N° 1071-1072 | Le 19 juillet 2012 | Jacques Trémintin | Critiques de livres (accès libre)

Repenser la solidarité. L’apport des sciences sociales

Sous la direction Serge Paugam


éd. Puf, 2011 (983 p. ; 49 €) | Commander ce livre

Thème : Inégalités

Publiée en 2007, à la veille de la présidentielle, cette somme des travaux de cinquante universitaires et chercheurs a été rééditée, cinq ans plus tard en format de poche, après un quinquennat qui n’a pas vraiment privilégié les politiques de solidarité. Issu d’une tradition initiée par la pensée solidariste, l’État providence à la française a permis de combattre les inégalités pendant des décennies, en organisant la redistribution des richesses. Le néolibéralisme n’a cessé de s’attaquer aux politiques sociales héritées de la Libération. Préconisant la diminution du poids de l’État, la dérégulation de l’économie et la réduction de la protection sociale, il a revendiqué la suppression des obstacles à la libre concurrence sur le marché comme seul moyen d’accroître la compétitivité des entreprises.

C’est ce contexte que l’ouvrage saisit pour faire le point sur les avancées, les régressions et les mutations de la solidarité dans notre pays. La philosophie conservatrice qui privilégie l’entraide de proximité en général et familiale en particulier, n’a pas réussi à remettre en cause le soutien à la natalité ou les prestations accordées aux familles. Pourtant, est resté en panne l’accompagnement des jeunes générations dont l’autonomisation résidentielle est certes encouragée par les allocations logement, mais qui reste encore trop dépendante des aides intergénérationnelles.
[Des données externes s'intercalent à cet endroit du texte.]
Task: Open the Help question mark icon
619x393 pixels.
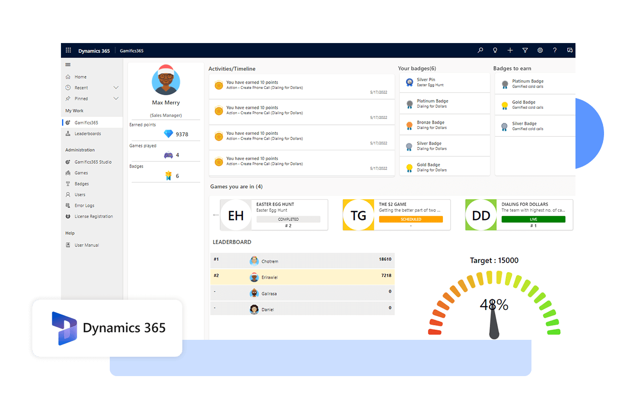Action: (555, 50)
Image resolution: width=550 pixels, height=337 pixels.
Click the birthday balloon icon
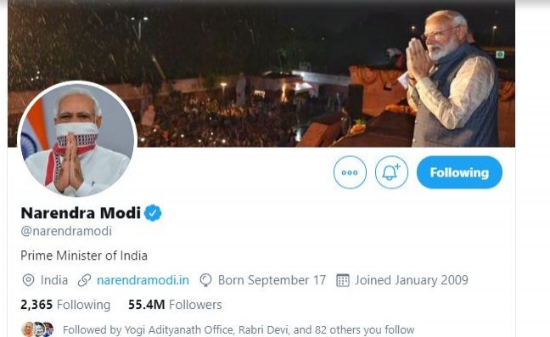coord(205,280)
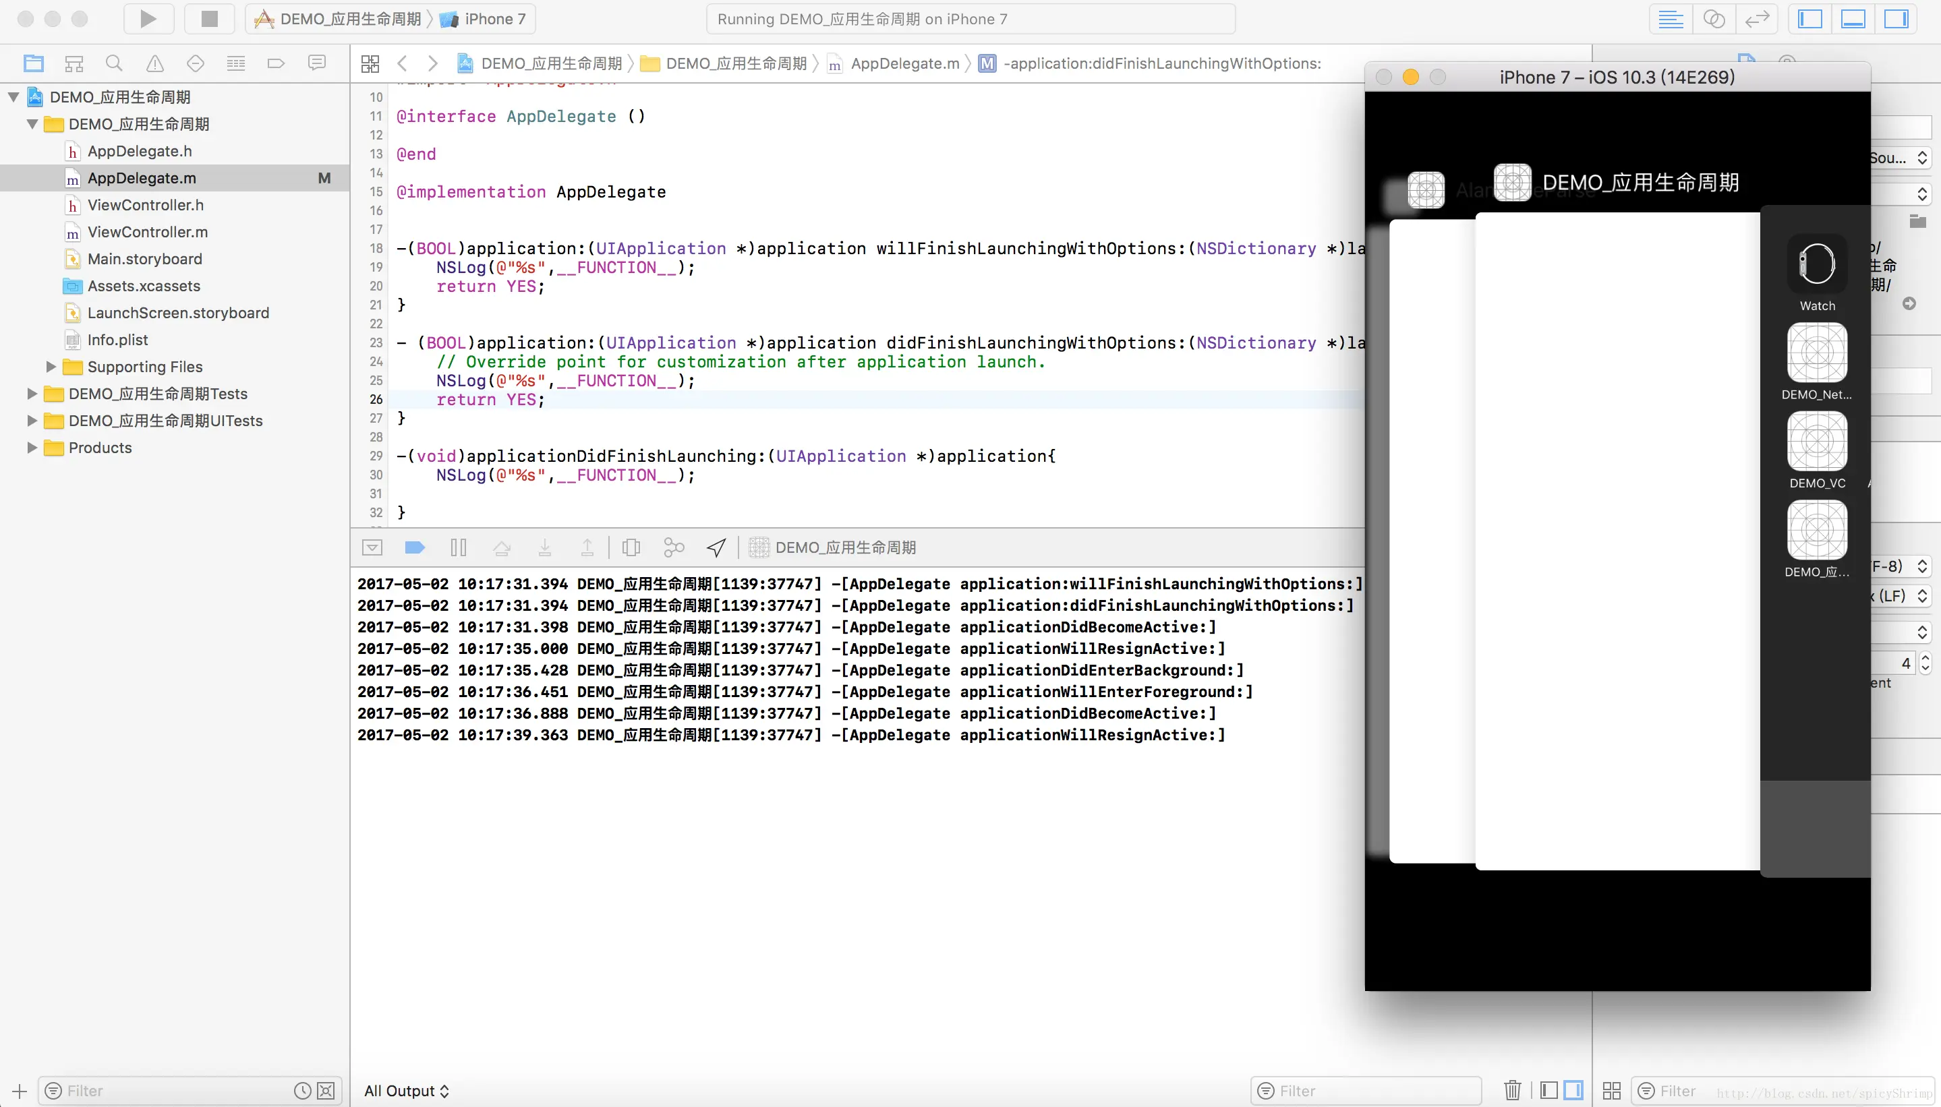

Si les élèves accèdent bien plus qu’auparavant aux études supérieures, ils sont encore largement confrontés à des parcours différenciés fortement liés à leur origine sociale.

Les difficultés liées à l’échec scolaire sont de plus en plus traitées non comme un facteur inhérent à l’apprentissage, mais en termes de comportements difficiles à discipliner. Le cycle de vie à trois temps qui réserve la formation aux plus jeunes, l’activité productive aux adultes et la retraite aux plus âgés pâtit des mauvaises performances de l’emploi aux deux bouts de la chaîne : il n’y a du travail que pour seulement 30,6 % des 15-24 ans et 37 % des 55-64 ans. Le salariat s’est largement précarisé, rendant l’intégration et la satisfaction que l’on peut en attendre de plus en plus aléatoires. L’inégalité du sort des femmes par rapport aux hommes est flagrante et son invisibilité patente. Les 10 % de la population les plus riches ne côtoient jamais les 10 % des plus pauvres, chacun restant enfermé dans son ghetto. L’hôpital, longtemps ouvert à tous les patients, se réduit aux seuls malades solvables, les autres devant se tourner vers les associations caritatives.

Les choix de société qui s’imposeront, à l’avenir, devront déterminer dans quelle proportion l’État, l’entreprise, la famille ou des assurances privées assumeront la solidarité entre les membres de la même communauté de vie.